A veces se pierden entre los corredores que agrupan las bóvedas en manzanas y replican la forma de una ciudad. Aunque el cementerio es pequeño, es el conjunto de diagonales que se irradia desde un punto cercano a la entrada el que los lleva a rincones insospechados y los hace perder la orientación. Pero también es el hecho de caminar mirando hacia lo alto, bajo la sombra de estatuas como la Dolorosa, que se cubren el rostro para ocultar el sufrimiento y finalmente parecen ocultar algo mucho peor.
Este es el cementerio más antiguo de la ciudad, y el único que conserva para la muerte la elegancia de otra época. Un sueño de mármol hecho con dinero, el de las familias ricas. Solo los que podían comprar su derecho a la poesía de la muerte están acá; para los otros, las fosas comunes o las piedras desnudas que sellaron definitivamente su insignificancia sobre la tierra. Esta tarde recorro los pasillos de baldosas grises y me pregunto dónde me sepultarán, si me pudriré lentamente bajo tierra o en uno de esos nichos apilados como en estanterías, uno de los más altos, donde un único clavel marchito dé testimonio del olvido. Pero los visitantes parecen tranquilos, divertidos incluso, mientras disparan la cámara hacia una lápida de renombre, una bóveda más lujosa que las otras.
Es la ausencia de olor a podredumbre lo que los ayuda a abstraerse. Como son muchos los recaudos que se toman para que la putrefacción no chorree y se escape de los cajones en forma de líquido o de gases, este es el único cementerio de la ciudad que no tiene ese olor rancio, dulce, ofensivo, de la lenta descomposición de los cuerpos. Las flores nunca consiguen taparlo. Se te mete en la nariz, y sabés que no lo vas a olvidar nunca. Es más insidioso que los excrementos, que la basura, quizás porque podría, si no se conociera su procedencia cargada de espanto, ser un perfume. Es solo la carne la que conoce el horror; los huesos, cuando están limpios, bien podrían ser fósiles, pedazos de madera, objeto de curiosidad. Pero la carne es lo que me desvela en estos días.
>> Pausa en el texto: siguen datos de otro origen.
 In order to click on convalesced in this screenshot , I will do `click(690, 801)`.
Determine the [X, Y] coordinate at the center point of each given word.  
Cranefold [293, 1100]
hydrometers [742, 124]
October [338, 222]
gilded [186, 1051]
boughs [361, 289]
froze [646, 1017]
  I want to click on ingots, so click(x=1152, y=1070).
Hace unas semanas que vengo compulsivamente al cementerio y esta vez trato de conjurar, de día y acompañada por mi hijo, un recuerdo que me perturba. Él corre varios metros adelante mío y no imagina lo que estoy pensando. Tiene cinco años; al principio se enamoró del cementerio que parece un laberinto, de esta ciudad en miniatura, y en un momento me pidió por favor que no lo trajera más. Le dije que hoy sería la última vez, prometí comprarle un regalo si me acompañaba y accedió. Ahora juega a perseguir a un esqueleto que se llama Juan, le puso nombre. Busca, entre todas las bóvedas, la que tiene grabadas en el vidrio de la puerta un par de tibias y una calavera: cree que adentro hay enterrado un pirata.